Answer these questions about the soundness proof:
(a) How many flow units are sent through the graph?
(b) Which lemma shows that the reachable offsets in the flow graph overapproximate those in the real loop execution?
(c) In which equation is the cardinality of the set of exit offsets maximized?

SOURCE —
--- start ---

Theorem 5. Computation of  $O_{out,l}$  is sound. More precisely,  $O_{out,l}$  predicted by the graph-tracking analysis always overapproximates the set of offsets with which a loop may be left.

*Proof.* We are sending  $s_l * n_c$  flow units through the graph. Each one of these units models an independent execution of the loop. Each of these modeled executions (say they are numbered with  $i \in \{1, ..., n_c * s_l\}$ ) will exit the loop with some offset  $o_{end,i}$ . The unknown set of all possible exit offsets is K. What we must show, is that  $K \subseteq \{o_{end,i} | i \in \{1, ..., n_c * s_l\}\}$ .

What we maximize in Equation 13 is the cardinality of the set of offsets with which the  $s_l*n_c$  flow units exit the loop. By Lemma 2 the reachable offsets in the flow graph are an overapproximation of the reachable offsets in the real loop execution for all iterations  $j \in \{1,...,B_l^{max}\}$ . Therefore, if the loop can be left in iteration  $k \in \{B_l^{min},...,B_l^{max}\}$  with offset  $o_{left}$  during a real loop execution, then there is the possibility to construct a flow with one flow unit i which starts at  $v^+$  at time 0 and takes the edge  $e = (v_{o_{left}}, v^-)$  at time step k, thus  $o_{end,i} = o_{left}$  for a given  $o_{left}$ .

Up to this point we have then shown, that for each exit offset  $o_{left} \in K$  we can construct a flow with one flow unit that exits the loop with this

offset. It is also possible that we get flows which end with offsets  $o_{err} \notin K$ , but that is no problem since we only require an overapproximation of the offsets. If we now assume that we compute a solution  $O_{out,l}$  with an offset  $k \in K$  and  $k \notin O_{out,l}$  then we can easily show that this is a contradiction:

- 1.  $|O_{out,l}| = s_l * n_c$ In this case the set  $O_{out,l}$  represents all possible offsets, therefore an offset  $k \notin O_{out,l}$  cannot exist.

--- end ---

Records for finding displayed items
--- start ---

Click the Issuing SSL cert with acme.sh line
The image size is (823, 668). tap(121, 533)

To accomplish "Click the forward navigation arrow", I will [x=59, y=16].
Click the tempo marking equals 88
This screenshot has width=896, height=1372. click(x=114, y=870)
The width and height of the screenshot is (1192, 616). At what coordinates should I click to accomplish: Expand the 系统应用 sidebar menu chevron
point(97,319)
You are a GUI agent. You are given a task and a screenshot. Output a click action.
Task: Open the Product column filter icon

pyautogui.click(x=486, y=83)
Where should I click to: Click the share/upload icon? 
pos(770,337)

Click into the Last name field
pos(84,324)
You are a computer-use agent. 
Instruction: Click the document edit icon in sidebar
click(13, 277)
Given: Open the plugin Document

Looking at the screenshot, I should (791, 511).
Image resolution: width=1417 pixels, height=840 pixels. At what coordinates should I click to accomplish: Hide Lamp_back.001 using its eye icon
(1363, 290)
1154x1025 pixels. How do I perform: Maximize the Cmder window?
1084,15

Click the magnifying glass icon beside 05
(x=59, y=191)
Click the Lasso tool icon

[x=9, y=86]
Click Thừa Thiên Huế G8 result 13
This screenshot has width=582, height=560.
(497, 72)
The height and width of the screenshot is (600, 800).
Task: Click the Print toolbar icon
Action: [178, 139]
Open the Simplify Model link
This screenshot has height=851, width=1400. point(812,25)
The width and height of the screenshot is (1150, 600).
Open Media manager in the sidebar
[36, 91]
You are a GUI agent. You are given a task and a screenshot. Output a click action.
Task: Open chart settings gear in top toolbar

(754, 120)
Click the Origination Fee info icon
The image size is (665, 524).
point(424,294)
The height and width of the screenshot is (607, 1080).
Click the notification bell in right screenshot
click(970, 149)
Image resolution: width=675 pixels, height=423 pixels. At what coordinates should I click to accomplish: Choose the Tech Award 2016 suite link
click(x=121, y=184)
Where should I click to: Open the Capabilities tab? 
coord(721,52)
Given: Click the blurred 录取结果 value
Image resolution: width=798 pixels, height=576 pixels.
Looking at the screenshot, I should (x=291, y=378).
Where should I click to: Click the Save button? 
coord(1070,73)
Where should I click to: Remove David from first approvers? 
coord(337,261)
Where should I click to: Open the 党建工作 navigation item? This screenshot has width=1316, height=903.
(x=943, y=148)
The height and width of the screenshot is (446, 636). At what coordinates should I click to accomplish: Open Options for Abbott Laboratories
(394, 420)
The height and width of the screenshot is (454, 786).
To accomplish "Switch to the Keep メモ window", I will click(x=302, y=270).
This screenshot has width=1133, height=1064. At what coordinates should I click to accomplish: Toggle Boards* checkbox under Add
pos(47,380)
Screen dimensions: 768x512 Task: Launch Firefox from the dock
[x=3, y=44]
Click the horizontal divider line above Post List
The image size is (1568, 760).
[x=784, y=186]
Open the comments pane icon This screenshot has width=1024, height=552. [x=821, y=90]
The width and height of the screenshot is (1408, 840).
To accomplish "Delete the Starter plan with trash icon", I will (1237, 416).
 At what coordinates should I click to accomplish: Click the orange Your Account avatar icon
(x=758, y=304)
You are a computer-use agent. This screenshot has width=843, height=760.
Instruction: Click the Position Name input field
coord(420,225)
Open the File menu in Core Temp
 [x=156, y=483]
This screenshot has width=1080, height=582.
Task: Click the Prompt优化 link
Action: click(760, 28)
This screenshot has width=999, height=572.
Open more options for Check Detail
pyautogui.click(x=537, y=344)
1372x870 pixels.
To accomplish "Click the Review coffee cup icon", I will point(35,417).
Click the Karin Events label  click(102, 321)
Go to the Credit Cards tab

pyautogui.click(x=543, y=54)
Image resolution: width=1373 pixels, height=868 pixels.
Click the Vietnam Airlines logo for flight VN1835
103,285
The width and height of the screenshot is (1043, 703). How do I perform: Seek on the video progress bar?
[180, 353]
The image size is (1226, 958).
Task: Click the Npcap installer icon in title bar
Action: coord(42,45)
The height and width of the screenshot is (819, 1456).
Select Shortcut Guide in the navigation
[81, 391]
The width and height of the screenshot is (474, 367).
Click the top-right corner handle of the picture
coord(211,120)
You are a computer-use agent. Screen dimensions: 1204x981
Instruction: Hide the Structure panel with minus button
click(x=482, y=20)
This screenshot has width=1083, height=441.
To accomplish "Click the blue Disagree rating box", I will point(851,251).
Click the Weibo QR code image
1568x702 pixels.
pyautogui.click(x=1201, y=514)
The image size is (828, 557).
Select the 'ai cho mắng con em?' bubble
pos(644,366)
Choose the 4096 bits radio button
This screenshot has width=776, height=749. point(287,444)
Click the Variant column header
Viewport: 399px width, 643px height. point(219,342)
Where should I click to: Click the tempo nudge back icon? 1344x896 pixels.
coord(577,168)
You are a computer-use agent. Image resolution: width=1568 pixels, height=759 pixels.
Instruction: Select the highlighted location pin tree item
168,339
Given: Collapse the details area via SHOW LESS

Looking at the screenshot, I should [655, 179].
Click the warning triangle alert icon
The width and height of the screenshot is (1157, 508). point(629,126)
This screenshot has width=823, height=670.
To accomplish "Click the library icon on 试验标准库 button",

--- end ---

PROBLEM SOLUTION —
(a) $s_l * n_c$ flow units
(b) Lemma 2
(c) Equation 13